La diplomatie sportive est donc un outil primordial pour la France, qui souffre elle-même de certains problèmes internes. En effet, le 13 septembre 2017, la Ville lumière fut élue comme celle qui accueillerait les Jeux olympiques de 2024. Une crise sanitaire, un nouveau gouvernement élu, et de nombreuses manifestations aux quatre coins du pays, la situation est critique.

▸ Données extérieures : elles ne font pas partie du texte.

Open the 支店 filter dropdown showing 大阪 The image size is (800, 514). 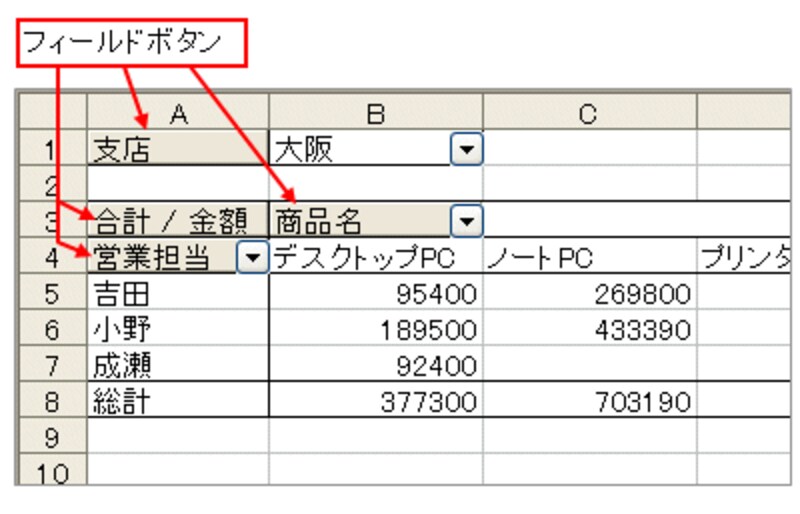point(465,151)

Du point de vue économique, la guerre en Ukraine a secoué les plans du comité organisateur et a fait grimper la facture de construction des ouvrages olympiques français. Sans oublier que de nombreux habitants de la capitale verront leur quotidien chamboulé par une augmentation drastique des prix. Par exemple, celui des transports en commun qui passera de 2.10 euros à 4 euros du 20 juillet au 8 septembre. Cette hausse est justifiée par l’augmentation du trafic de trains nécessaire pour transporter les 10 millions de touristes attendus. Bien que les habitants de l’Île-de-France conserveront leur tarif régulier, tous les autres français seront impactés par cette hausse de prix. De plus, le coût des produits de première nécessité ainsi que des chambres d’hôtel augmentera considérablement (augmentation de 314% déjà observée pour les chambres d’hôtel). La ville de Paris a déjà mis en place un système d’amendes et de contrôles des prix des hôtels pour que les Français comme les touristes en aient pour leur argent. Néanmoins, surveiller le prix des produits de consommation sera une tâche bien plus difficile.

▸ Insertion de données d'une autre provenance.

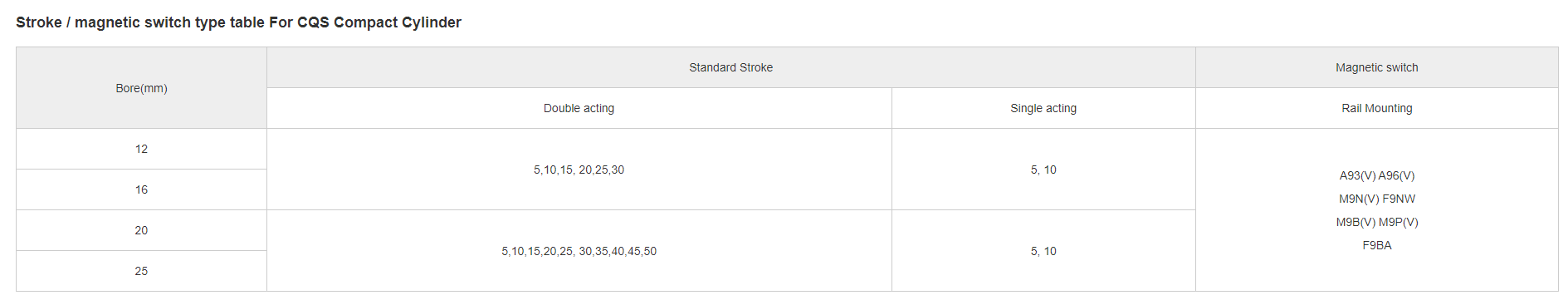Viewport: 1568px width, 300px height.
Task: Click the word Stroke in the heading
Action: (x=39, y=22)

Au niveau politique, la France possède 81 des 720 sièges au parlement européen qui devront être remplis aux prochaines élections de juin 2024 peu avant les JO. Les élections européennes sont donc l’opportunité pour les futurs candidats aux présidentielles de sonder le peuple français et de placer de nouveau la France au centre de l’attention. De plus, les Jeux olympiques représentent aussi un grand défi pour le tout nouveau gouvernement mené par Gabriel Attal : les JO sont un défi pour la sécurité publique, et le premier ministre a déjà rendu visite à plusieurs parties prenantes comme des commissariats ou des syndicats de police. Ces derniers estiment que la prime prévue lors des Jeux pour les policiers mobilisés (500 euros) n’est pas suffisante en cas d’engagement exceptionnel. Finalement, le comité organisateur a comme ambition de produire des Jeux olympiques qui émettront deux fois moins de gaz à effet de serre que les éditions précédentes de Londres et Rio et de montrer l’engagement de la France dans la lutte contre la crise climatique et avec l’accord sur le climat signé dans la même ville de Paris en 2015. C’est un projet ambitieux qui, si réussi, montrerait la capacité de la France à innover et s’adapter lors d’un événement au modèle d’affaires souvent remis en question pour son impact écologique.
Sur l’aspect social des Jeux olympiques, les tensions risquent d’être palpables entre les athlètes ukrainiens, russes et bélarusses qui devront compétitionner côte à côte (en individuel et sous bannière neutre pour les Russes et Bélarusses). Du côté des Français, il sera intéressant de surveiller l’évolution de la colère agricole. En dehors de la capitale, les agriculteurs français menacent de provoquer de nouveaux barrages et manifestations et revendiquent une revalorisation salariale et de leur métier ainsi qu’une simplification de nombreuses normes européennes handicapantes.
Bref, il sera très intéressant de surveiller l’évolution de ces nombreux enjeux qui auront assurément un impact sur la réussite ou l’échec des Jeux olympiques de Paris 2024. Une chose est certaine, la route jusqu’à la cérémonie d’ouverture s’annonce parsemée d’embuches.